I found “The New Year” by Alfred Tennyson, an 1800s English poet. He also wrote “The Charge of the Light Brigade.”

It is a poem about ringing out the old and ringing in the new. I was struck about how the negatives that were being rung out with the old year in the 1800s were still around 2oo years later: grief, feud of rich and poor, party strife, want, care, sin, coldness of the times, false pride, civic slander, disease, lust for gold, and wars.  These blights upon the world still seem very much with us.

But Tennyson’s stanzas end with an optimistic call to action to “Ring out the false, ring in the true” and other such positive remarks to balance his listing of world problems.

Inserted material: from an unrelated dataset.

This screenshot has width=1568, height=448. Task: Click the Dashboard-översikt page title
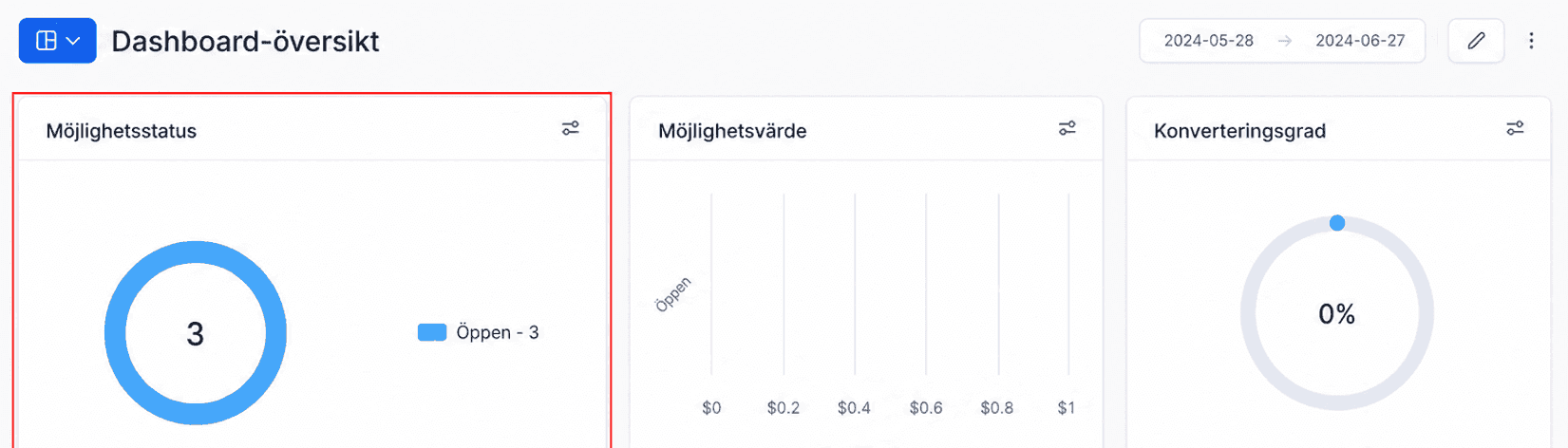[x=245, y=41]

Ring out, wild bells, to the wild sky,
   The flying cloud, the frosty light:
   The year is dying in the night;
Ring out, wild bells, and let him die.

Ring out the old, ring in the new,
   Ring, happy bells, across the snow:
   The year is going, let him go;
Ring out the false, ring in the true.

Ring out the grief that saps the mind
   For those that here we see no more;
   Ring out the feud of rich and poor,
Ring in redress to all mankind.

Ring out a slowly dying cause,
   And ancient forms of party strife;
   Ring in the nobler modes of life,
With sweeter manners, purer laws.

Ring out the want, the care, the sin,
   The faithless coldness of the times;
   Ring out, ring out my mournful rhymes
But ring the fuller minstrel in.

Ring out false pride in place and blood,
   The civic slander and the spite;
   Ring in the love of truth and right,
Ring in the common love of good.

Ring out old shapes of foul disease;
   Ring out the narrowing lust of gold;
   Ring out the thousand wars of old,
Ring in the thousand years of peace.

Ring in the valiant man and free,
   The larger heart, the kindlier hand;
   Ring out the darkness of the land,
Ring in the Christ that is to be.

Pessimists might look at the above words and see the world as a bad place that will never change. Optimists might see the message as an opportunity to improve the problems of the world.

In 2010, we do well to reflect on Tennyson’s words and his call to action. Do we see problems or opportunities?

We can work to change our community in 2010 and then see what the ringing of bells will bring for us in 2011.